I made a serious faux pas in the opening line of my first ever sermon.
I was a fresh-faced 24-year-old Bible college student trying to reference something said earlier in the church service. But instead of being witty I accidentally used an inopportune word with multiple meanings that brought the house down.
They asked me back to speak via video on Mother’s Day last weekend and in doing so I encountered an aspect of God’s nature I hadn’t really engaged with before and which has impacted me deeply.
I’ve been learning lately how God’s nature is multi-faceted, like a disco ball, and so the Bible is full of different images conveying God’s nature. It can be easy to focus on just a few like father, lord, and saviour, but I am finding that when we limit the images of God we engage with we end up with an impoverished relationship with God.
One important image I had overlooked is that of mother.
As I looked into it, I discovered this imagery runs all through the Bible:
- Deuteronomy 32:18 – “the God who gave you birth”
- Psalm 131:2 – refers to God as the mother of a weaned child who has learned to be trustingly content in her presence
- Isaiah 42:14 – presents God as a woman in childbirth, crying out, gasping and panting
- Isaiah 66:13 – talks about God bringing comfort as a mother comforts her children
- John 3:3-10, James 1:18, 1 Peter 1:3 and 1 John 4:7 – talk about being born of God
And in Matthew 23:37 (and Luke 13:34) Jesus describes himself as a mother hen!
Jerusalem, Jerusalem,
you who you kill the prophets
and stone those sent to you,
how often have I longed
to gather your children together
as a hen gathers her chicks under her wings
and you were not willing.
I love what this image reveals about God’s nature and what God longs to give us.
The first is comfort.
The outstretched wings of a mother hen nurture and comfort her chicks.
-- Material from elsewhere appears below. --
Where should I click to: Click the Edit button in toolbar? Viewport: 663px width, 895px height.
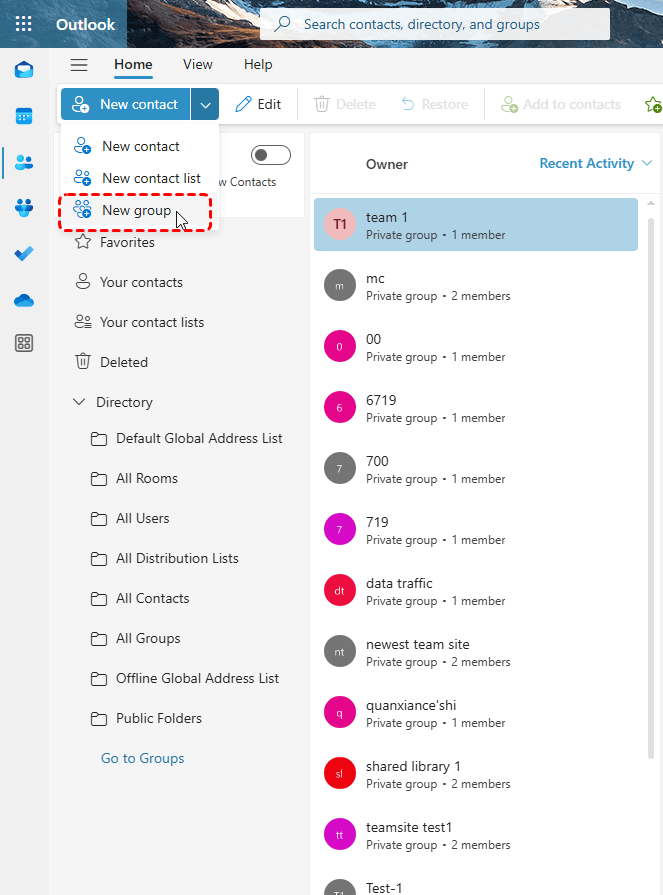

Under her wings is where her chicks are safe and warm, right next to her heart; where they experience her gentleness and tender compassion. It is where those who feel vulnerable and afraid are cared for.
How beautiful that God has a soft, motherly side! To me there is something so appealing about a God who longs to comfort us like that.
The second is safety.
Ever snuggled into someone’s arms and felt the peace and rest that comes with knowing someone stronger than you has got you?
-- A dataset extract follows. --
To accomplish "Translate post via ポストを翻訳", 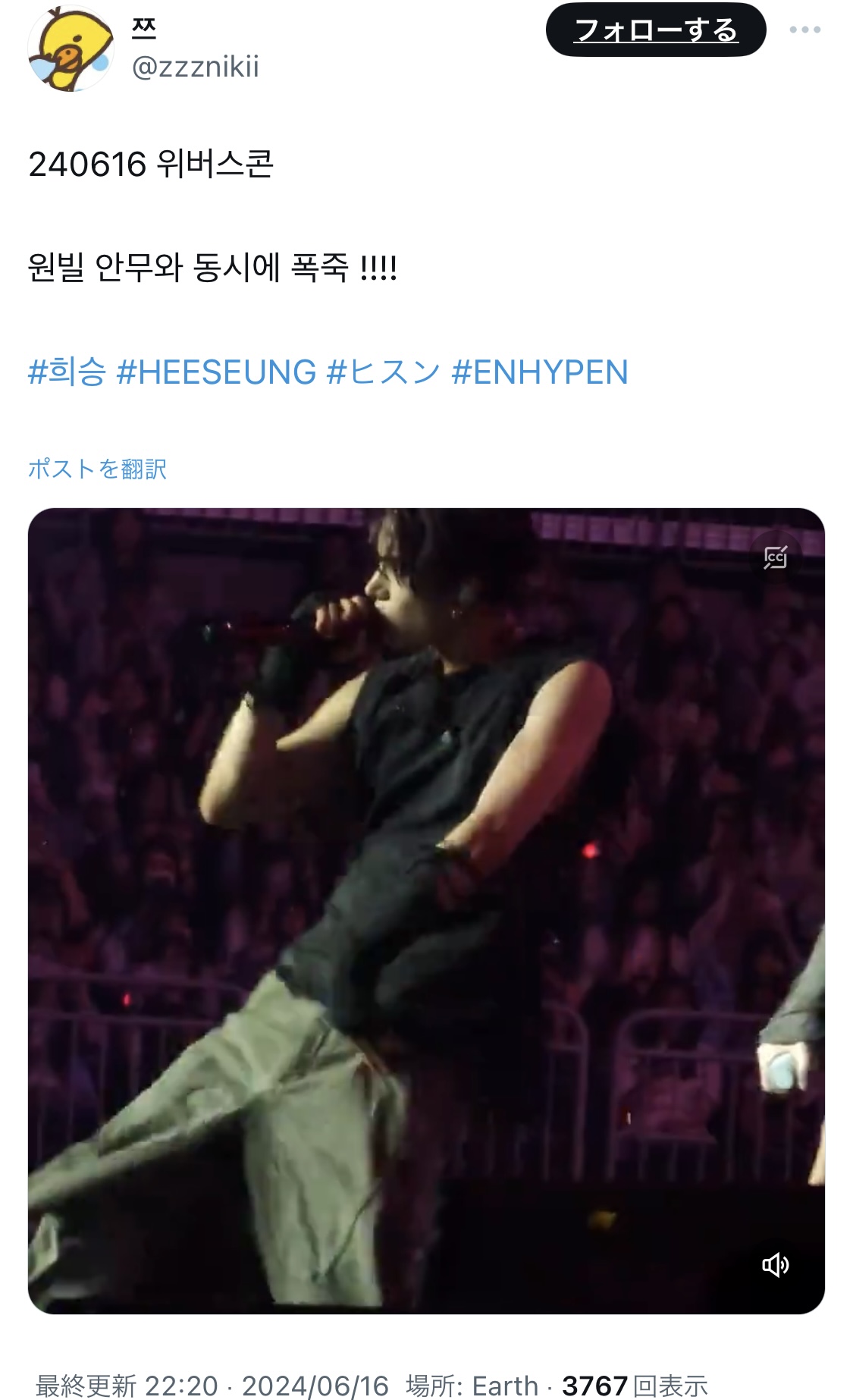I will [x=97, y=469].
The heart of the mother hen is always to protect her chicks from anything that might snatch away their life. She is so committed to the lives of her chicks that she would even give up her own life to keep them safe under her wings. No questions asked. It’s who she is. It’s her nature.
It’s God’s nature, too.
It is no coincidence Jesus uses this image towards the end of his life. He would rather give up his own life than have us lose ours.
The arms of Jesus Christ stretched out as he died on the cross are the wings of mother-hen God outstretched for us to come and find comfort and safety in them.
It is a deep relief to my soul that I don’t need to carry the weight of looking after my own comfort and safety – whether that’s seeking comfort through pizza or chocolate, or seeking safety through avoidance, people-pleasing or over-thinking.
This is the beauty of the image of God as a mother hen. It is a beautiful access point for us to snuggle in and find the safety and comfort we expend so much energy looking for elsewhere.
So come with me. Let’s settle in. Let’s find rest.